> _Directions_:
Print the lines of the listing word for word, beginning at the line that contains "What do you see at coordinates (271, 773)" and stopping after the line that contains "x-tick-label: Government is". Omit the pictures.

> _Provided data_:

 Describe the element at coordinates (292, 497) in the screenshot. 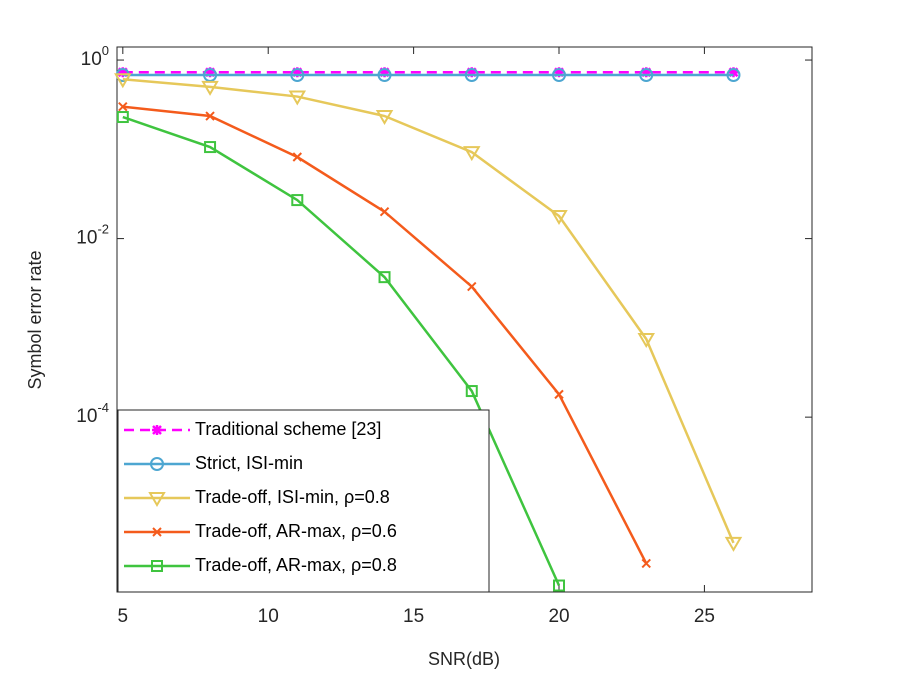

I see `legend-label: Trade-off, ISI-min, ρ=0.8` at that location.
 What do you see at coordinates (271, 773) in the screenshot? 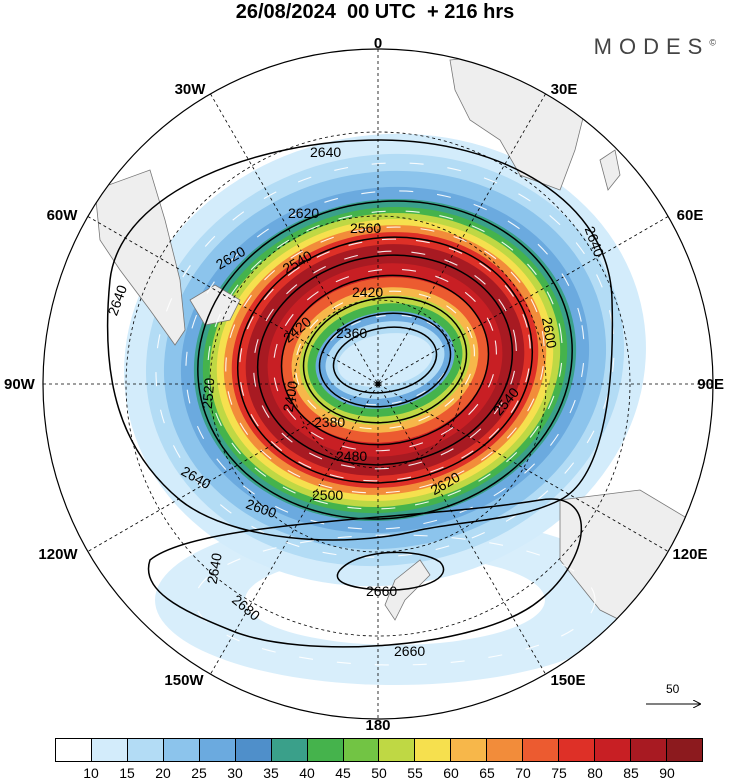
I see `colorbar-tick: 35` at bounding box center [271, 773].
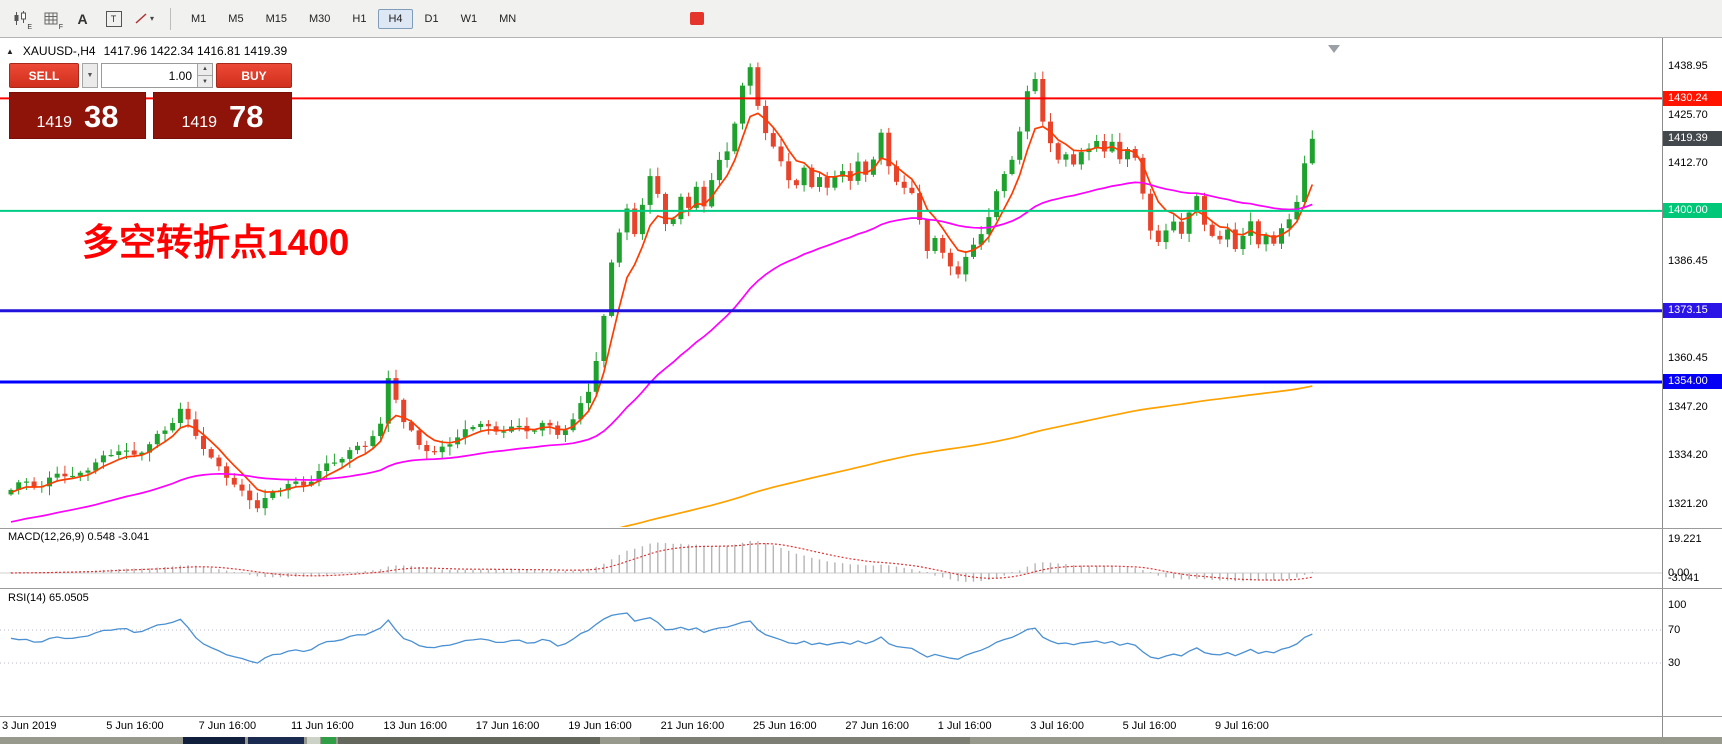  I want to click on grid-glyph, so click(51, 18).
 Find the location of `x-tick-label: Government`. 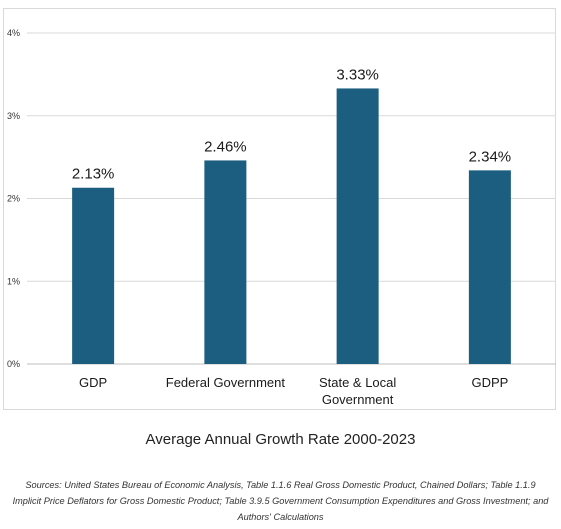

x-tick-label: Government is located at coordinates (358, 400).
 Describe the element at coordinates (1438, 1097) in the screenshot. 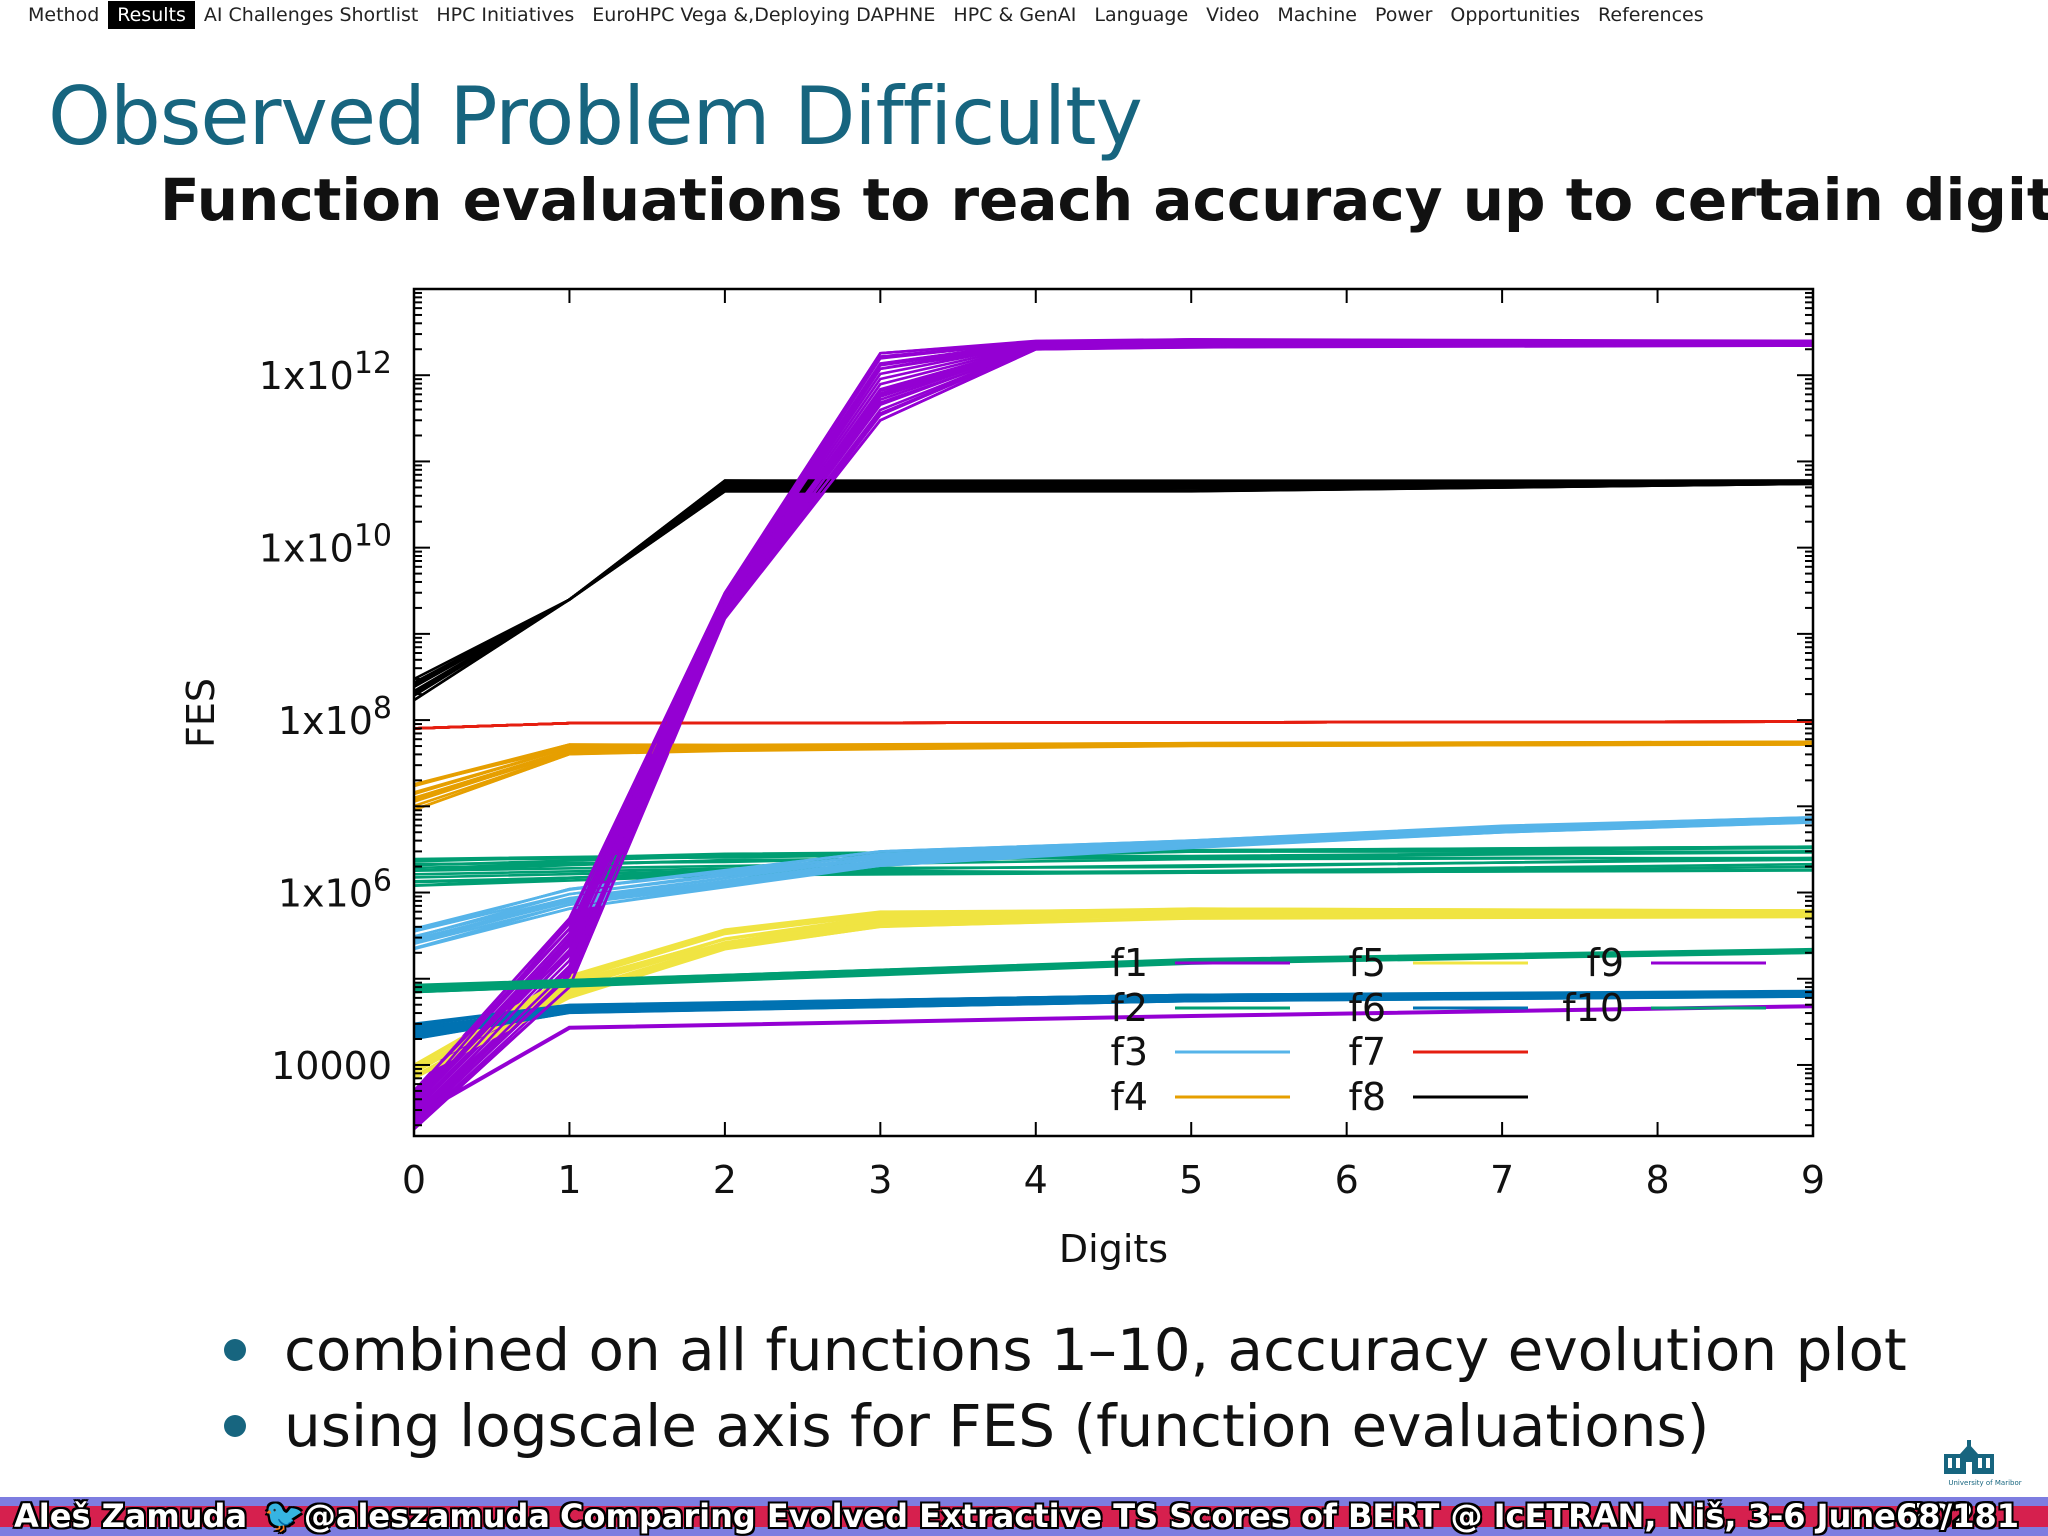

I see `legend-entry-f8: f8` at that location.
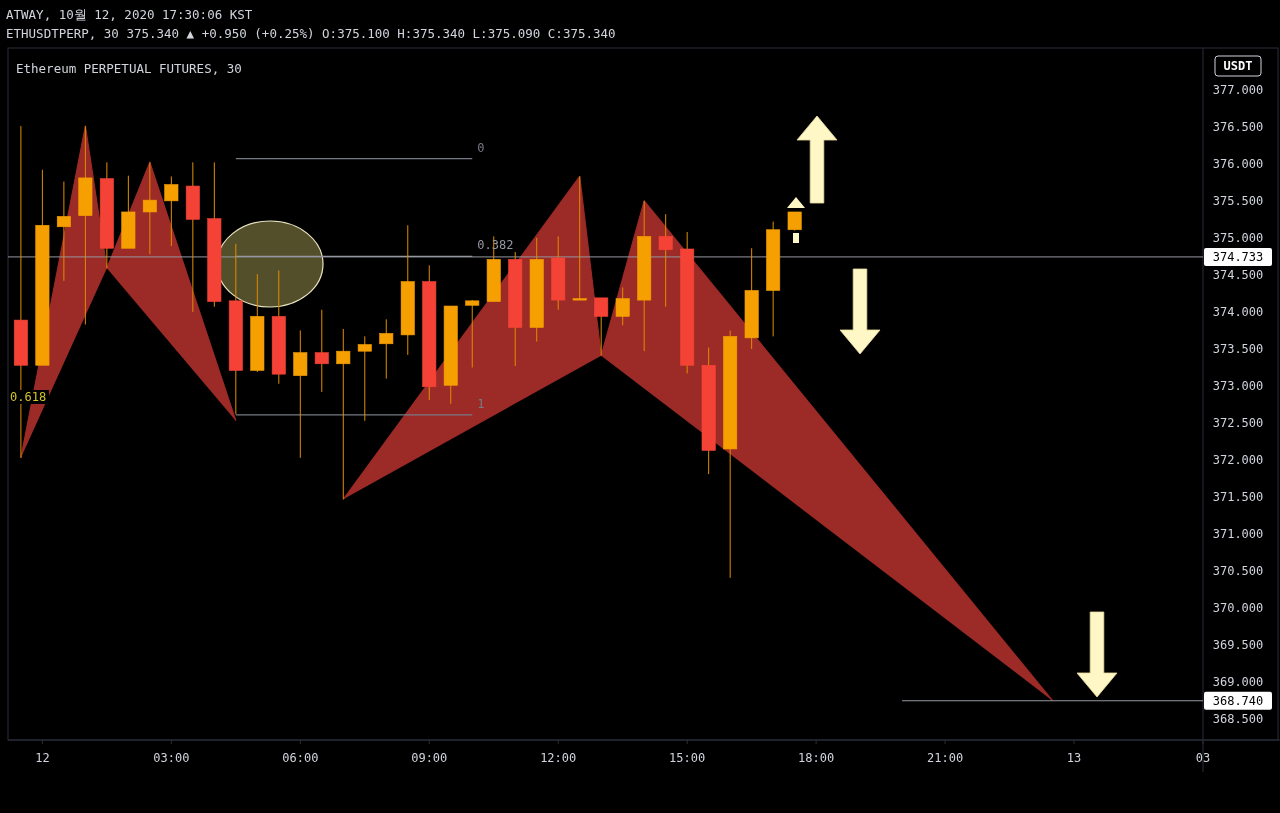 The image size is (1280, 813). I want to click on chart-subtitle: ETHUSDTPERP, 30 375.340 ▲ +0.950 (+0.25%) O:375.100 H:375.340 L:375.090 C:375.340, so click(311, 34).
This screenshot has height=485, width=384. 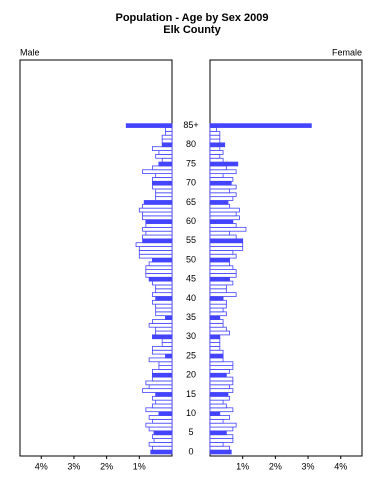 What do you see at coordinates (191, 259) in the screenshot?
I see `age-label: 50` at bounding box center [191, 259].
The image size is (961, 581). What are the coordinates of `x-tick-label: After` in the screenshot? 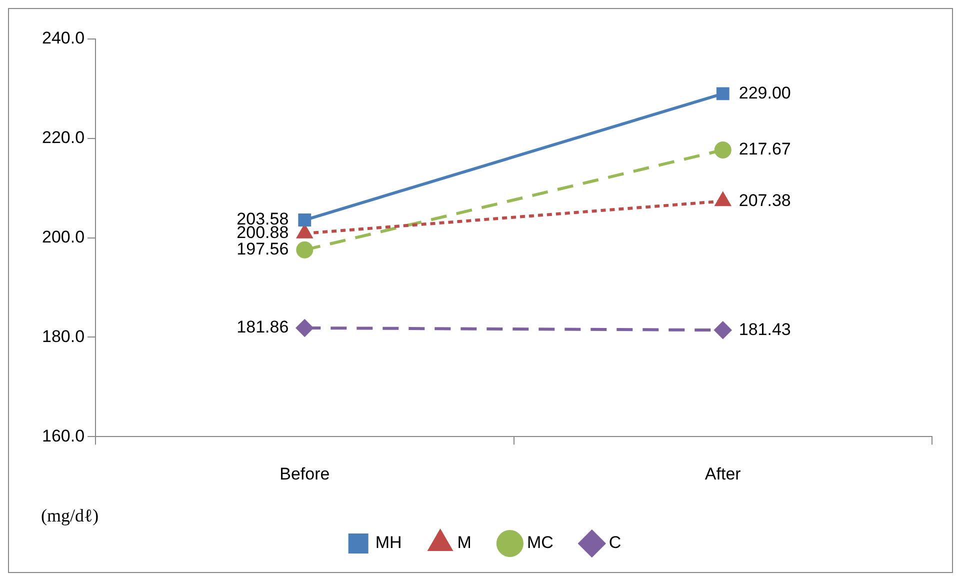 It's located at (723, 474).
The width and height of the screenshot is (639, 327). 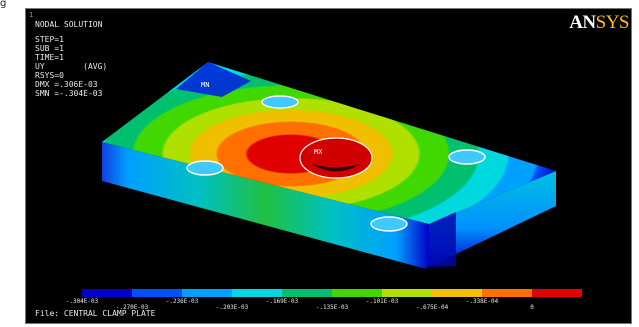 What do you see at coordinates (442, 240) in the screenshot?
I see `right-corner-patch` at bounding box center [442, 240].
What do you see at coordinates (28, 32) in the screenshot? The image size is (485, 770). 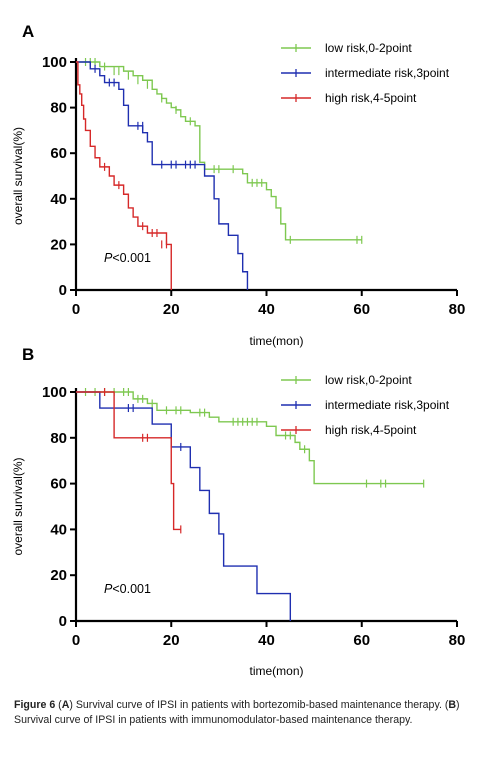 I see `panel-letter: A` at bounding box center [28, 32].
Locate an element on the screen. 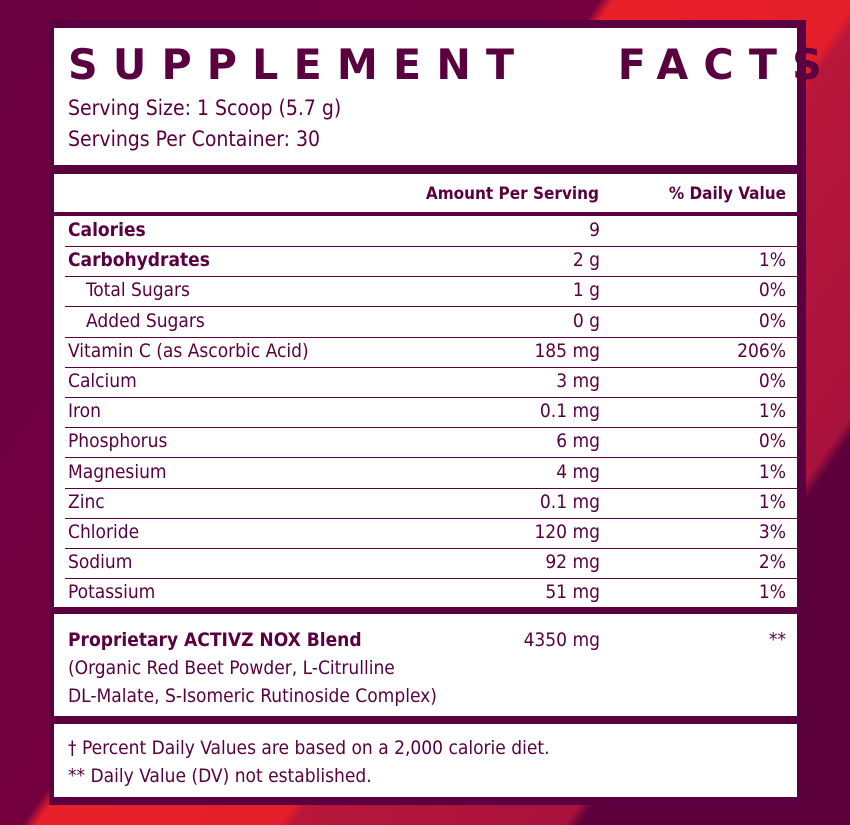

> _Answer space_:
 What do you see at coordinates (271, 773) in the screenshot? 
I see `colorbar-tick: 35` at bounding box center [271, 773].
  I want to click on grid-glyph, so click(51, 18).
 Find the location of `x-tick-label: Government`. 

x-tick-label: Government is located at coordinates (358, 400).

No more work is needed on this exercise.